### Source extract:
--------------------------------
# Using apache and apache+ssl on the same box

## Kuhndog86

Hi guys,

I am currently attempting to set up a NetReg machine for securing a wireless network.  www.netreg.org  I have been folllowing the instructions on that site.  NetReg requires both Apache and Apache+SSL to be running on the NetReg server.  Since I am using Gentoo instead of RedHat, i cannot follow the directions on the netreg website and i noticed that there are no ebuilds avalable for Apache+ssl.  Could mod_ssl be used instead of apache+ssl (and still use regular apache at the same time??).

Cheers

----------

## jonnevers

 *Kuhndog86 wrote:*   

> Hi guys,
> 
> I am currently attempting to set up a NetReg machine for securing a wireless network.  www.netreg.org  I have been folllowing the instructions on that site.  NetReg requires both Apache and Apache+SSL to be running on the NetReg server.  Since I am using Gentoo instead of RedHat, i cannot follow the directions on the netreg website and i noticed that there are no ebuilds avalable for Apache+ssl.  Could mod_ssl be used instead of apache+ssl (and still use regular apache at the same time??).
> 
> Cheers

 

you could, if you make sure that apache only binds to port 80 and that apache+ssl only binds to port 443 (i hope thats the right port).
--------------------------------
### Data lines:
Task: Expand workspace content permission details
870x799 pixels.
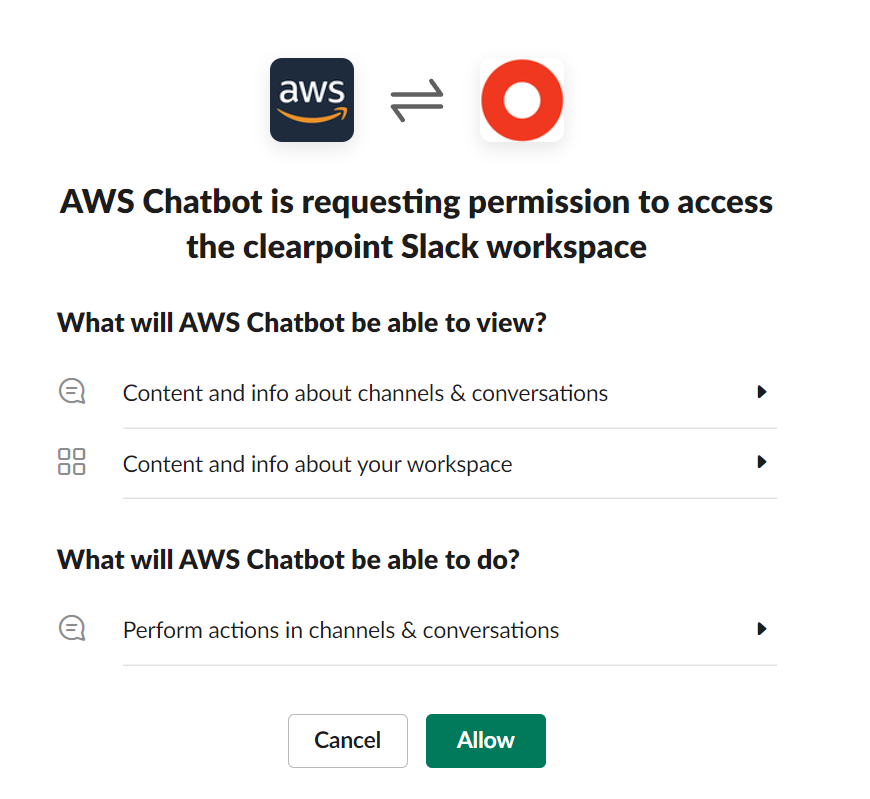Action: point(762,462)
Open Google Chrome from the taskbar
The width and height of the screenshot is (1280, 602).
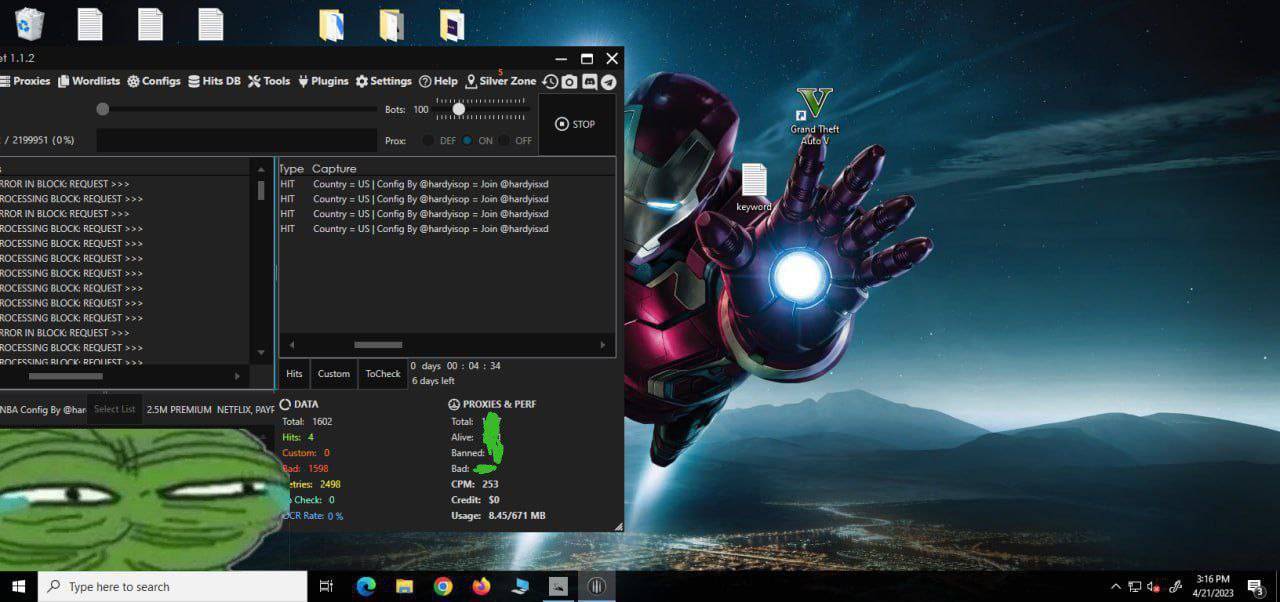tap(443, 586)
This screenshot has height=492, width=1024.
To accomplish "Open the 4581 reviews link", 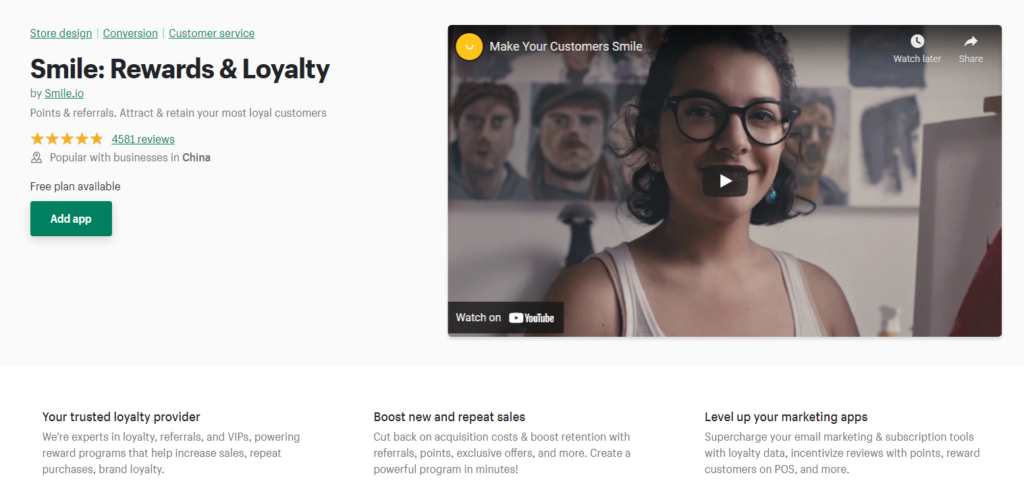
--------------------------------
### Problem requirements:
Copy out the whole Apache forum thread above, word for word, from its title to the last reply.

### Output below:
# Using apache and apache+ssl on the same box

## Kuhndog86

Hi guys,

I am currently attempting to set up a NetReg machine for securing a wireless network.  www.netreg.org  I have been folllowing the instructions on that site.  NetReg requires both Apache and Apache+SSL to be running on the NetReg server.  Since I am using Gentoo instead of RedHat, i cannot follow the directions on the netreg website and i noticed that there are no ebuilds avalable for Apache+ssl.  Could mod_ssl be used instead of apache+ssl (and still use regular apache at the same time??).

Cheers

----------

## jonnevers

 *Kuhndog86 wrote:*   

> Hi guys,
> 
> I am currently attempting to set up a NetReg machine for securing a wireless network.  www.netreg.org  I have been folllowing the instructions on that site.  NetReg requires both Apache and Apache+SSL to be running on the NetReg server.  Since I am using Gentoo instead of RedHat, i cannot follow the directions on the netreg website and i noticed that there are no ebuilds avalable for Apache+ssl.  Could mod_ssl be used instead of apache+ssl (and still use regular apache at the same time??).
> 
> Cheers

 

you could, if you make sure that apache only binds to port 80 and that apache+ssl only binds to port 443 (i hope thats the right port).